Trecho selecionado =>
▬▬▬

Você se importa com violência doméstica e feminicídio?
Pleno.News inicia série sobre o tema que preocupa toda população com aumento de mortes e agressões contra mulheres
Virgínia Martin - 22/01/2019 14h36 | atualizado em 22/01/2019 17h56
O ano de 2019 já tem seu lamentável registro de casos de feminicídio. E os números não param de crescer. Só nos primeiros 11 dias deste ano, 33 mulheres foram vítimas desse crime. De acordo com o Atlas da Violência 2018, 13 mortes violentas de mulheres são registradas por dia. Elas morrem esfaqueadas, estranguladas, espancadas, baleadas… E mesmo após a criação da Lei do feminicídio em 2015, a violência não tem sido contida. A lei n 13.104 foi criada para endurecer a punição de criminosos.
O Brasil ocupa hoje o quinto lugar no ranking de feminicídio do mundo. Instituiu a Lei Maria da Penha (2006), a Lei do feminicídio (2015), o Projeto Violeta (2015). Criou campanhas de conscientização e disponibilizou o serviço Disque Denúncia 180. E os homens continuam matando, gerando uma epidemia maléfica na sociedade. Mas diante de um acumulado de índices e estatísticas, a atenção se volta para os questionamentos: o que faz um homem subjugar e matar uma mulher, seja por qual motivo for?
Políticas públicas também precisam combater a questão cultural da sociedade machista
O advogado criminalista e professor de Direito Penal Carlos Fernando Maggiolo traz uma explanação sobre a lógica comportamental para que homens continuem matando mulheres em crimes de ódio. Nesta análise, ele explica que é preciso sair do Direito Penal e entrar na Sociologia Jurídica. Porque não se pode querer editar leis penais que determinem normas de conduta para toda uma sociedade e querer que a sociedade se comporte de acordo com as expectativas da nova lei, sem que haja a adoção de políticas públicas voltadas a combater as verdadeiras causas desses crimes de feminicídio.
– Sempre houve uma incidência grande de feminicídio no Brasil – agora esses crimes ganharam um nome próprio e a imprensa vem denunciando implacavelmente – o que merece louvor – porque só assim conseguiremos com que o Estado adote as políticas públicas necessárias, ressalta Maggiolo, lembrando que estas políticas precisam também combater a questão cultural da sociedade machista. Ele destaca a cultura do homem como provedor da família, a honra masculina e todas as questões culturais que se contrapõem ao movimento de defesa da mulher.

▬▬▬

Seção de dados =>

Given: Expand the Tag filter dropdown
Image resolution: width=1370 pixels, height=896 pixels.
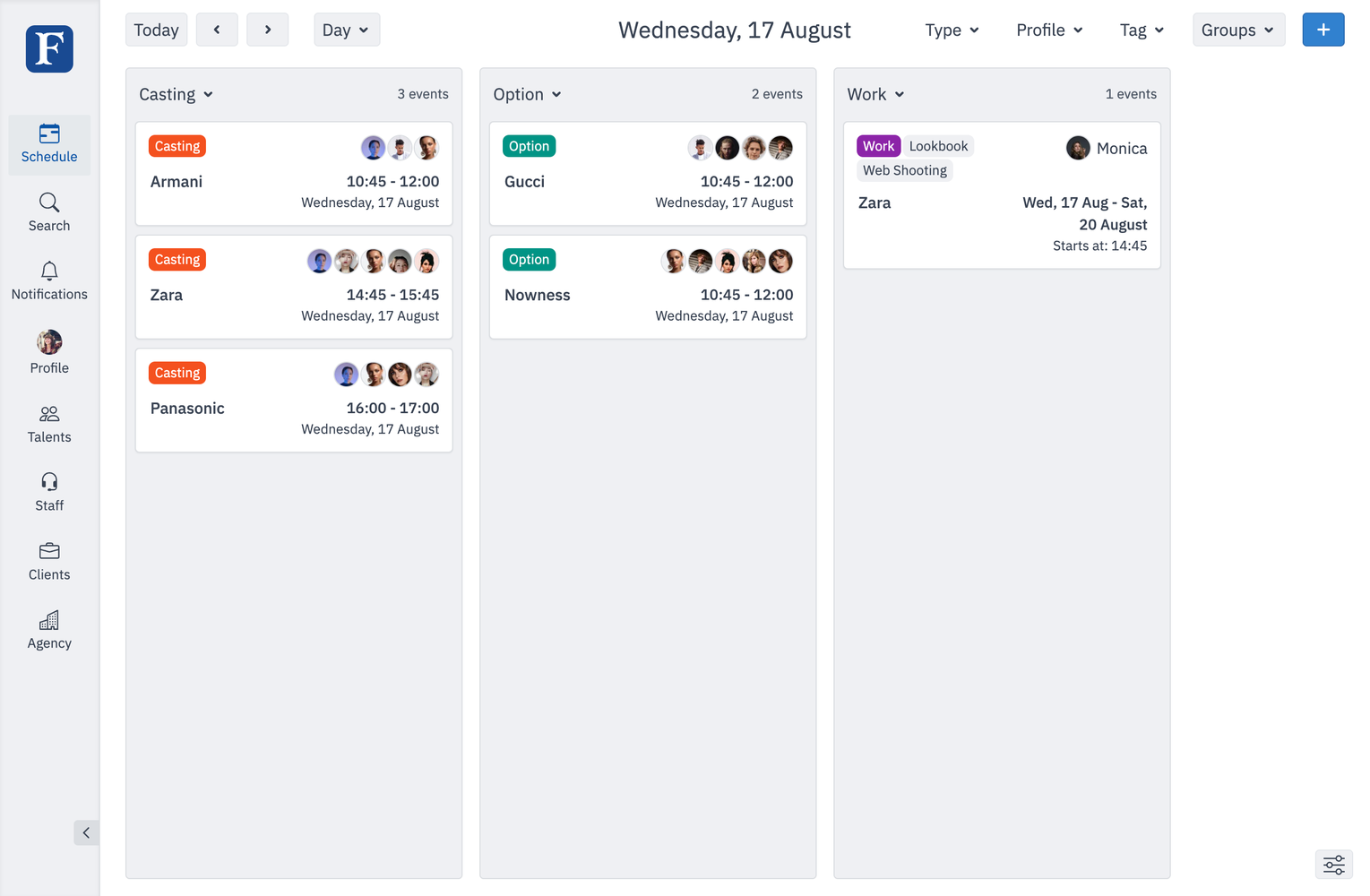Looking at the screenshot, I should pos(1142,30).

▬▬▬

Descrição da tarefa => Redigite sem alterações a parte do texto sobre feminicídio que vai de "Você se importa" a "punição de criminosos.".

Resultado da tarefa =>
Você se importa com violência doméstica e feminicídio?
Pleno.News inicia série sobre o tema que preocupa toda população com aumento de mortes e agressões contra mulheres
Virgínia Martin - 22/01/2019 14h36 | atualizado em 22/01/2019 17h56
O ano de 2019 já tem seu lamentável registro de casos de feminicídio. E os números não param de crescer. Só nos primeiros 11 dias deste ano, 33 mulheres foram vítimas desse crime. De acordo com o Atlas da Violência 2018, 13 mortes violentas de mulheres são registradas por dia. Elas morrem esfaqueadas, estranguladas, espancadas, baleadas… E mesmo após a criação da Lei do feminicídio em 2015, a violência não tem sido contida. A lei n 13.104 foi criada para endurecer a punição de criminosos.